Structurally an enterprise using Real Agility is organized into Delivery Groups. A Delivery Group is composed of one or more Delivery Teams (up to 150 people) who work together to produce business results. Key roles include a Business leader, a People leader and a Technology leader all of whom become Real Agility Coaches and take the place of traditional functional management. As well, coordination across multiple Delivery Teams within a Delivery Group is done using an organized list of “Value Drivers” maintained by the Business leader and a supporting Business Leadership Group. Cross-team support is handled by a People and Technology Support Group co-led by the People and Technology leaders. Depending on need there may also be a number of communities of practice for Delivery Team members to help spread learning.
At an organizational or enterprise level, the Leadership Team includes top executives from business, finance, technology, HR, operations and any other critical parts of the organization. This Leadership Team communicates the importance of the changes that the Delivery Groups are going through. They lead by example using techniques from Real Agility to execute organizational changes. And, of course, they manage the accountability of the various Delivery Groups throughout the enterprise.
The results of using the Real Agility Program are usually exceptional. Typical results include:
- 20x improvement in quality
- 10x improvement in speed to market
- 5x improvement in process efficiency
- and 60% improvement in employee retention.

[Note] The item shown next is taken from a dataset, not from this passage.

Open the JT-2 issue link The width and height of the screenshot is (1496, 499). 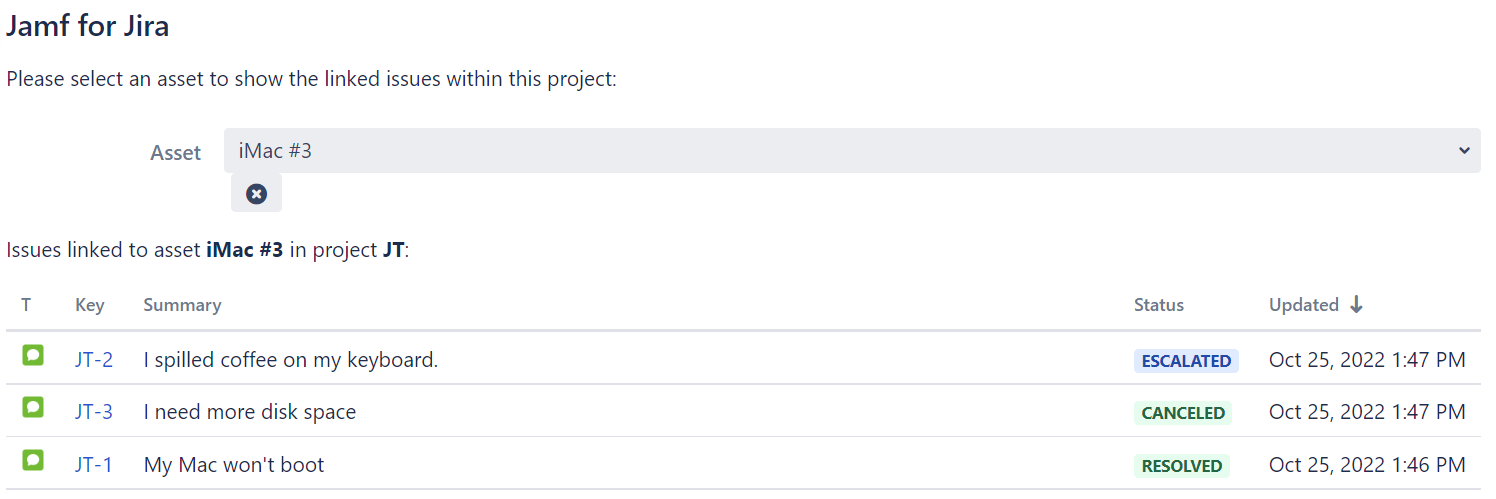click(94, 360)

Of course, these results depend on baseline measures and that key risk factors are properly managed by the Leadership Team.
Your Organization
Not every organization needs (or is ready for) the Real Agility Program. Your organization is likely a good candidate if three or more of the following problems are true for your organization:
- high operating costs
- late project deliveries
- poor quality in products or services
- low stakeholder satisfaction
- managers overworked
- organizational mis-alignment
- slow time-to-market
- low staff morale
- excessive overtime
or… - you need to tame the Bureaucratic Beast
Consider that list carefully and if you feel like you have enough of the above problems, please contact us at tame.the.beast@berteigconsulting.com. or read more about the Real Agility Program for Enterprise Agility on the website.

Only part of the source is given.